In the present study, although 37% of the patients with inherited virus had ciHHV-6A, only 5% of other patients with HHV-6 infections harbored HHV-6A. Patients with HHV-6B tended to improve on therapy, while those with HHV-6A had persistent inflammation. The authors note that HHV-6A can persist and cause inflammation in the absence of replication, via upregulation of a unique chemokine, U83A (Clark 2013). Of interest, only HHV-6A was found in degenerating myocytes, while HHV-6B was localized to the vascular endothelium.
The group also describes the successful antiviral-based treatment of heart failure in six ciHHV-6 patients, through a protocol that features 6+ months of ganciclovir treatment. Symptoms improved in all six patients, including a reduced frequency and duration of angina, palpitations, dyspnea, and fatigue, and improved physical capacity in daily life that coincided with a decreased level of HHV-6 mRNA transcripts. One ciHHV-6B patient and two ciHHV-6A patients remained asymptomatic until 12 months after treatment, when symptoms began to reappear.
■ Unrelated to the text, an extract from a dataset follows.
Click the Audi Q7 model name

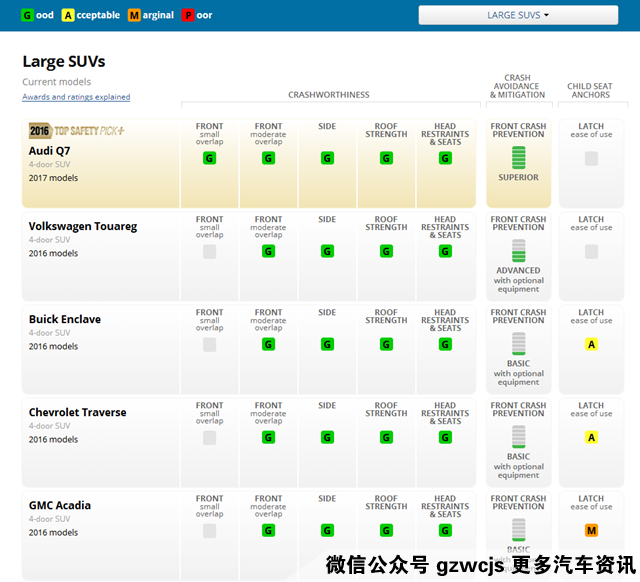click(x=49, y=151)
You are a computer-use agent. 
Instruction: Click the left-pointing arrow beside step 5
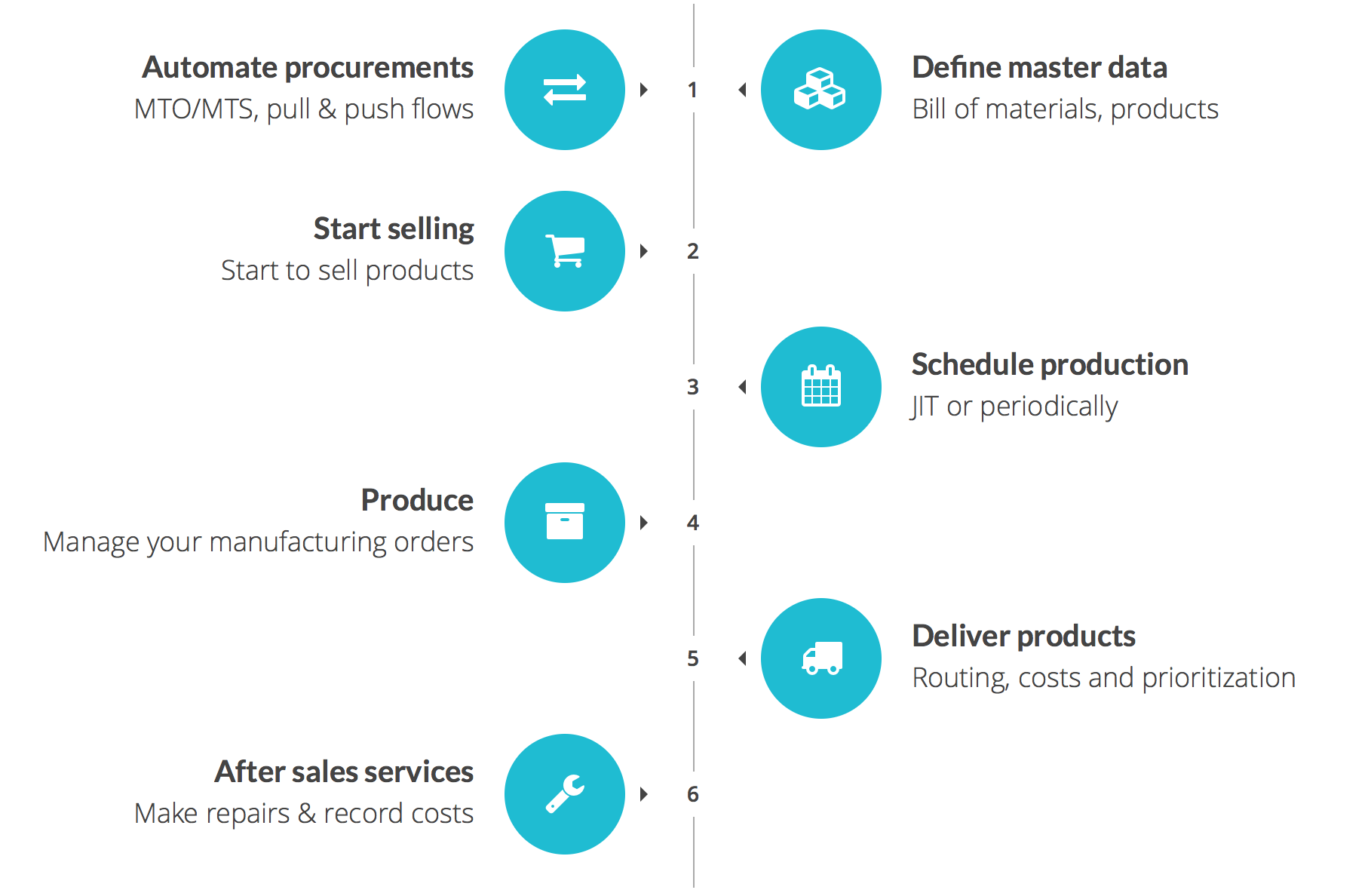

However, in the remaining three patients, symptoms began to reappear within days after treatment was removed. The group demonstrated that antiviral treatment in these individuals eliminated viral transcripts indicative of active HHV-6 replication, and that treatment coincided with an improvement of clinical symptoms. No RNA viral transcripts were detectable during antiviral treatment.
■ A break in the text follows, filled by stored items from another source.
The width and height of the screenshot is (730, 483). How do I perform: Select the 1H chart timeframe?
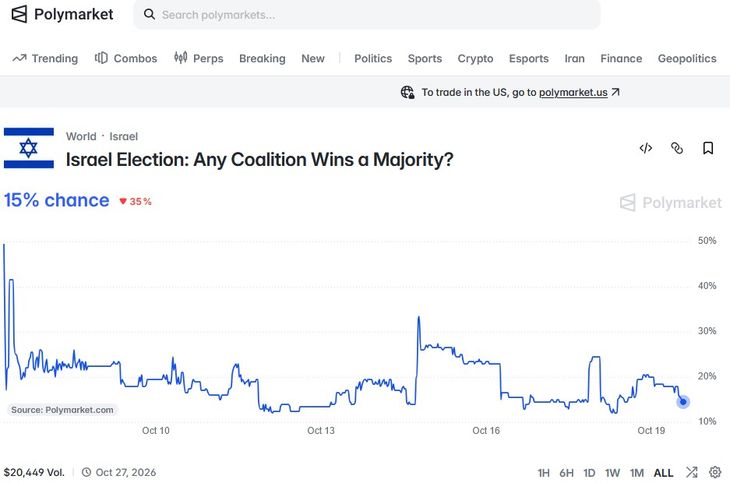[x=543, y=473]
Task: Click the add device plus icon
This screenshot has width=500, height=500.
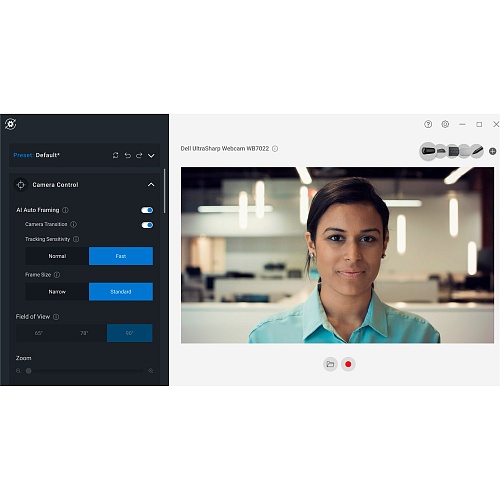Action: point(492,151)
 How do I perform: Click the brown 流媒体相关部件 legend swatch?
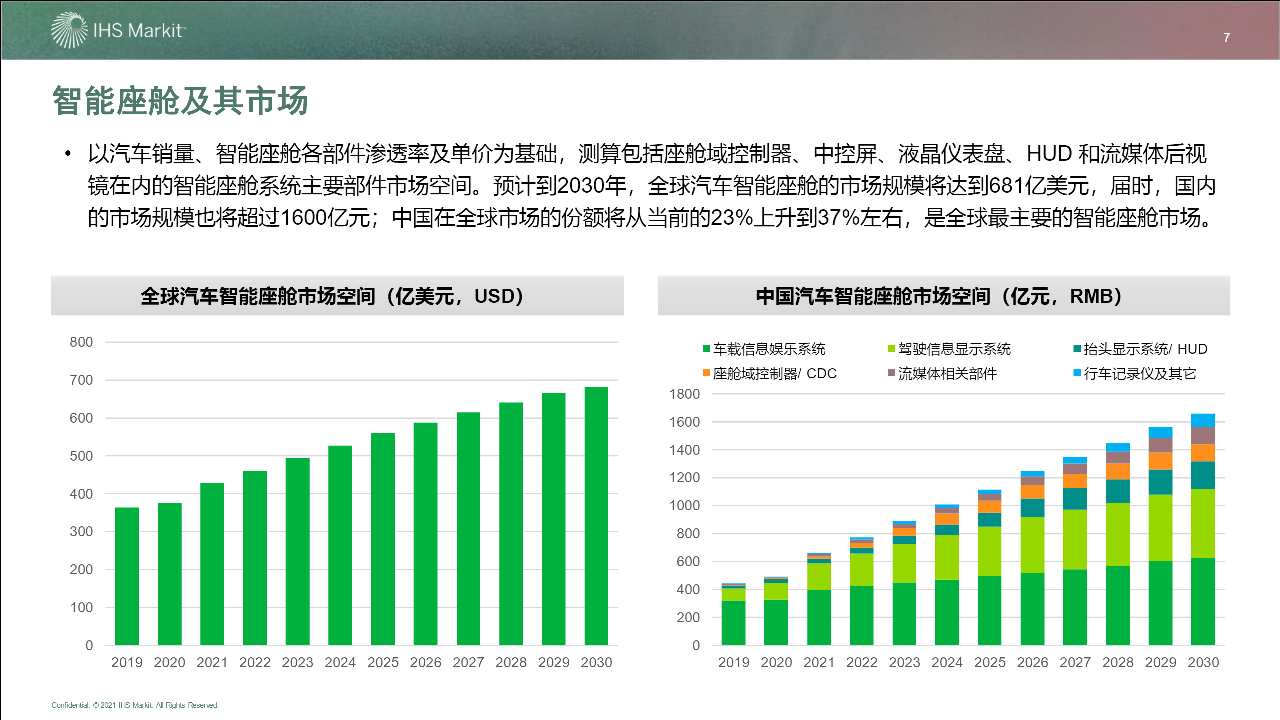click(892, 374)
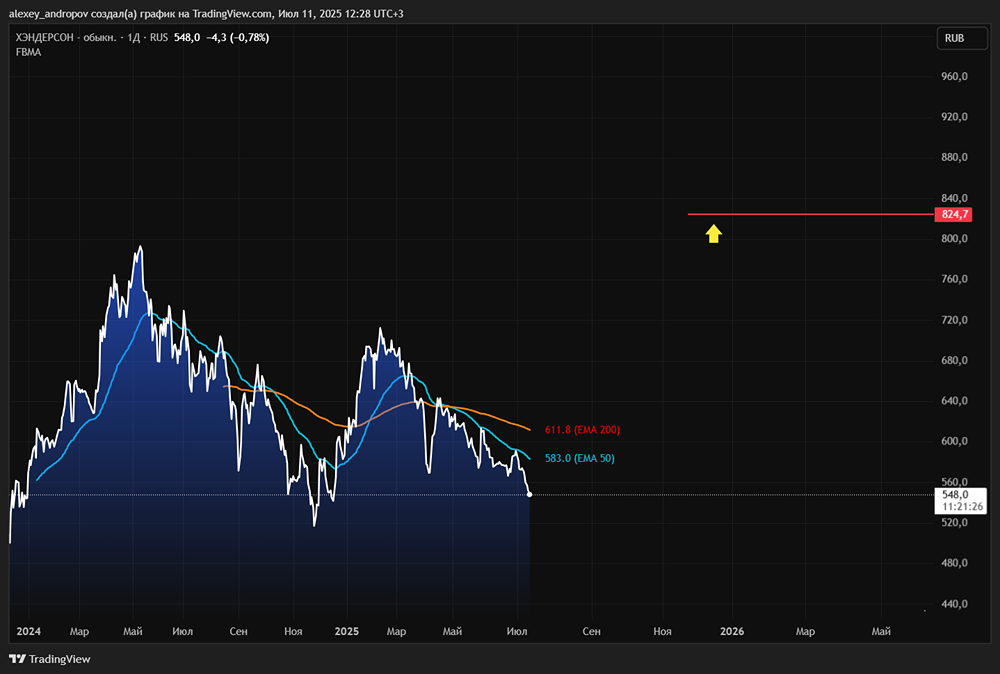Click the TradingView.com text in header

(x=232, y=13)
The group’s data demonstrates the importance of following ciHHV-6 patients with an assay that can measure mRNA transcripts. A coauthor on the report, Dirk Lassner, runs the only clinical lab in Europe, IDKT that performs this test. Coppe Labs in the US is the only lab in the US that can measure mRNA in blood and biopsy samples. The German group stresses the importance of long-term monitoring of HHV-6 transcripts in an even larger cohort of ciHHV-6 patients with cardiac disease, and hopes that such studies may reveal possible factors that could influence HHV-6 reactivation in ciHHV-6 patients.
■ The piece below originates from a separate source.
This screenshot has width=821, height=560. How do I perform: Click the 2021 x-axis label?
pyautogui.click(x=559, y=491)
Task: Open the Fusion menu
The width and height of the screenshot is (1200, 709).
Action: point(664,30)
Slightly less than 1% of the world’s population has the inherited ciHHV-6, and interest in this condition has escalated in the past year based on several reports that ciHHV-6 reactivation can cause severe symptoms in immunocompromised patients. Individuals born with ciHHV-6 may be vulnerable to HHV-6 reactivation from both their inherited and exogenous strains, due to tolerance. A landmark study published earlier this year demonstrated that ciHHV6-A could activate from its integrated state and result in a symptomatic infection in patients with severe combined immunodeficiency (SCID) (Endo 2014). Another report describes a ciHHV-6A transplant patient who developed severe HHV-6A encephalopathy, likely due to viral reactivation of the ciHHV6-A strain (Hill 2014). This prompted HHV-6 expert Louis Flamand, PhD, to call for screening of all donor organs and cells for ciHHV-6 status (Flamand 2014). Finally, it has recently been discovered that ciHHV-6 women can pass active virus from their inherited strains to their fetuses transplacentally (Gravel 2013).
Of interest, the group noted that one patient had HHV-6 viral reactivation in response to a proton pump inhibitor, pantoprazole on two occasions. HHV-6 reactivates commonly in severe drug hypersensitivity syndromes, as well as in response to high dose steroids.